14. É, por isso, óbvio que os direitos dos AA. são colocados em causa quando os despachos recorridos (aqui em causa) dispõem sobre o seu direito legal à igualdade de armas e a um processo equitativo que, desde logo, cumpra os ditames legais.
15. Colocando-se em causa o cumprimento dos ditames legais processuais, nomeadamente os dispostos no artigo 157.º do CPT, o despacho que discorre e decide sobre este tema é naturalmente recorrível e não pode alguma vez ser classificado como de mero expediente ou como simplesmente decidindo sobre impedimentos, até porque não são apenas os impedimentos que estão que estaria em causa.
16. Conforme coloca a melhor jurisprudência e doutrina: (…);
17. Ora, os despachos recorridos influem directamente nos direitos processuais das RR., não se reconduzindo a qualquer dos casos acima descritos, pelo que não são despachos de mero expediente.
Na respectiva resposta, as AA. patrocinadas pelo Ministério Público, concluíram o seguinte:
A. As decisões sobre impedimentos, suspeições e escusas de assessores ou técnicos nomeados pelo Tribunal, ou sobre as reclamações sobre ela apresentadas, são irrecorríveis – art. 157º nº 5 do CPT e 471º nº 3 do CPC.

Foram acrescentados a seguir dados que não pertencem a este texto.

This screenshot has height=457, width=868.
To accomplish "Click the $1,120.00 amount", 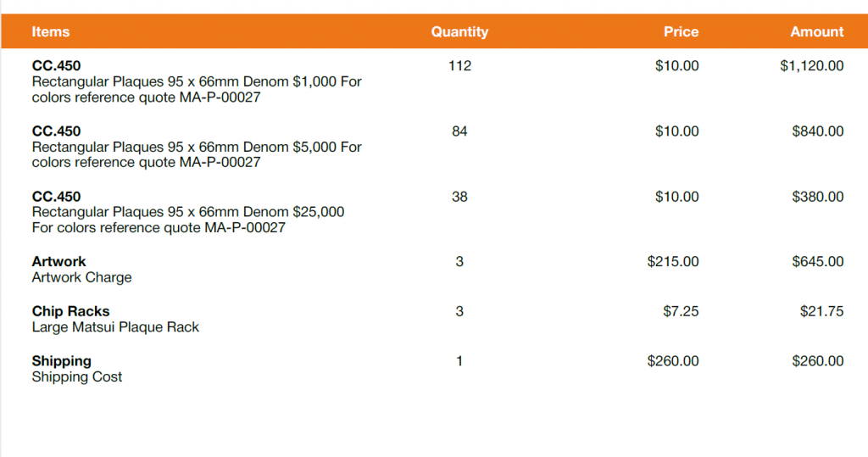I will point(811,66).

B. Não são susceptíveis de apelação autónoma, os recursos cujo objecto seja atacar decisão tomada pelo juiz, com respeito pelos princípios da igualdade e do contraditório, para adequação e correcção da marcha dos autos, pois essa decisão assume a natureza de decisão interlocutória inserida no seu poder discricionário – art. 6º nº 1 e 2 primeira parte e 630º nº 1 e 2 do CPC, aplicável por força do disposto no art. 1º nº 2 al. a) do CPT.
C. A impugnação de tais decisões tem obrigatoriamente que ser feita no recurso sobre o despacho saneador, ou com o que for interposto a final ou mesmo em recurso autónomo após trânsito - art. 160º nº 4, 79º A. nº 3 e 5 do CPT e 644º nº 3 e 4 do CPC.
D. O legislador quis restringir, no máximo possível, a possibilidade de se recorrer autonomamente e sem os autos estarem julgados de tais despachos, evitando-se assim o entorpecer do processo, a cada passo ou despacho, e o eternizar-se a chegada do momento em que se possa conhecer de fundo.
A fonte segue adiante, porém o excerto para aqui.